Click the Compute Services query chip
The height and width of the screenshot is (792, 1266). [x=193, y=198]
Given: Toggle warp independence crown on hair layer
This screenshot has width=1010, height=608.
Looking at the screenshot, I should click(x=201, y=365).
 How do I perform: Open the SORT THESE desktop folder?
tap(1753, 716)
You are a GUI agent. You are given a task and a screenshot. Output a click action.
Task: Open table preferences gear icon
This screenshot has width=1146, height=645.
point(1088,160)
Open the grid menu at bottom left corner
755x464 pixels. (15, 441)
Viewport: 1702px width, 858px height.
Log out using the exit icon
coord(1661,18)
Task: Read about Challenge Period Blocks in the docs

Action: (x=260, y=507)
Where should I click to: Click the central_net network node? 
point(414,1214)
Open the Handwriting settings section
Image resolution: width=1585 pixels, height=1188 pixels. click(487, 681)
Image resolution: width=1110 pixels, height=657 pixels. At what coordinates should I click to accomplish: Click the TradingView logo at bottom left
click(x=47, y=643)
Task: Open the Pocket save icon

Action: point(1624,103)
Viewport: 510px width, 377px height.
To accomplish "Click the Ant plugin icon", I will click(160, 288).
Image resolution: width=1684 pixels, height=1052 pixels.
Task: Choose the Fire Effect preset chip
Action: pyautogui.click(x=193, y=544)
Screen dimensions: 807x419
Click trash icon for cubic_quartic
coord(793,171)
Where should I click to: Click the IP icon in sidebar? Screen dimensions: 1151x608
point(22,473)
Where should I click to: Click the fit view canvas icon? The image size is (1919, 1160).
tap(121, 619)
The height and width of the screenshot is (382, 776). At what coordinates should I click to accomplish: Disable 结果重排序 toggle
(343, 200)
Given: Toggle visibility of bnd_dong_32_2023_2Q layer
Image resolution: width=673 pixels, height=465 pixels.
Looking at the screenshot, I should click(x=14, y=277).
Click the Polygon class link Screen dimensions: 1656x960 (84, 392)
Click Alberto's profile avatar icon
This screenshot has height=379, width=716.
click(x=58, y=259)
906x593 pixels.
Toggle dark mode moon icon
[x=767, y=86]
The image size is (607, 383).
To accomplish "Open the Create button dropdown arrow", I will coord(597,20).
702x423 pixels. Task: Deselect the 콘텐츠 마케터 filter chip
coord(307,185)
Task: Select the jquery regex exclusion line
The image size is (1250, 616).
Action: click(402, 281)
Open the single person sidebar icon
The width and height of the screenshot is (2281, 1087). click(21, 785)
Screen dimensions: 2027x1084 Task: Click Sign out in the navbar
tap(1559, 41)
== == ==
◆ **DESCRIPTION OF THE TASK**
The response should be an exact copy of every line above.

◆ **EXPECTED OUTPUT**
Click the Compute Services query chip
The height and width of the screenshot is (792, 1266). [x=193, y=198]
Given: Toggle warp independence crown on hair layer
This screenshot has width=1010, height=608.
Looking at the screenshot, I should click(x=201, y=365).
 How do I perform: Open the SORT THESE desktop folder?
tap(1753, 716)
You are a GUI agent. You are given a task and a screenshot. Output a click action.
Task: Open table preferences gear icon
This screenshot has width=1146, height=645.
point(1088,160)
Open the grid menu at bottom left corner
755x464 pixels. (15, 441)
Viewport: 1702px width, 858px height.
Log out using the exit icon
coord(1661,18)
Task: Read about Challenge Period Blocks in the docs

Action: (x=260, y=507)
Where should I click to: Click the central_net network node? 
point(414,1214)
Open the Handwriting settings section
Image resolution: width=1585 pixels, height=1188 pixels. click(487, 681)
Image resolution: width=1110 pixels, height=657 pixels. At what coordinates should I click to accomplish: Click the TradingView logo at bottom left
click(x=47, y=643)
Task: Open the Pocket save icon

Action: point(1624,103)
Viewport: 510px width, 377px height.
To accomplish "Click the Ant plugin icon", I will click(160, 288).
Image resolution: width=1684 pixels, height=1052 pixels.
Task: Choose the Fire Effect preset chip
Action: pyautogui.click(x=193, y=544)
Screen dimensions: 807x419
Click trash icon for cubic_quartic
coord(793,171)
Where should I click to: Click the IP icon in sidebar? Screen dimensions: 1151x608
point(22,473)
Where should I click to: Click the fit view canvas icon? The image size is (1919, 1160).
tap(121, 619)
The height and width of the screenshot is (382, 776). At what coordinates should I click to accomplish: Disable 结果重排序 toggle
(343, 200)
Given: Toggle visibility of bnd_dong_32_2023_2Q layer
Image resolution: width=673 pixels, height=465 pixels.
Looking at the screenshot, I should click(x=14, y=277).
Click the Polygon class link Screen dimensions: 1656x960 (84, 392)
Click Alberto's profile avatar icon
This screenshot has height=379, width=716.
click(x=58, y=259)
906x593 pixels.
Toggle dark mode moon icon
[x=767, y=86]
The image size is (607, 383).
To accomplish "Open the Create button dropdown arrow", I will coord(597,20).
702x423 pixels. Task: Deselect the 콘텐츠 마케터 filter chip
coord(307,185)
Task: Select the jquery regex exclusion line
The image size is (1250, 616).
Action: click(402, 281)
Open the single person sidebar icon
The width and height of the screenshot is (2281, 1087). click(21, 785)
Screen dimensions: 2027x1084 Task: Click Sign out in the navbar
tap(1559, 41)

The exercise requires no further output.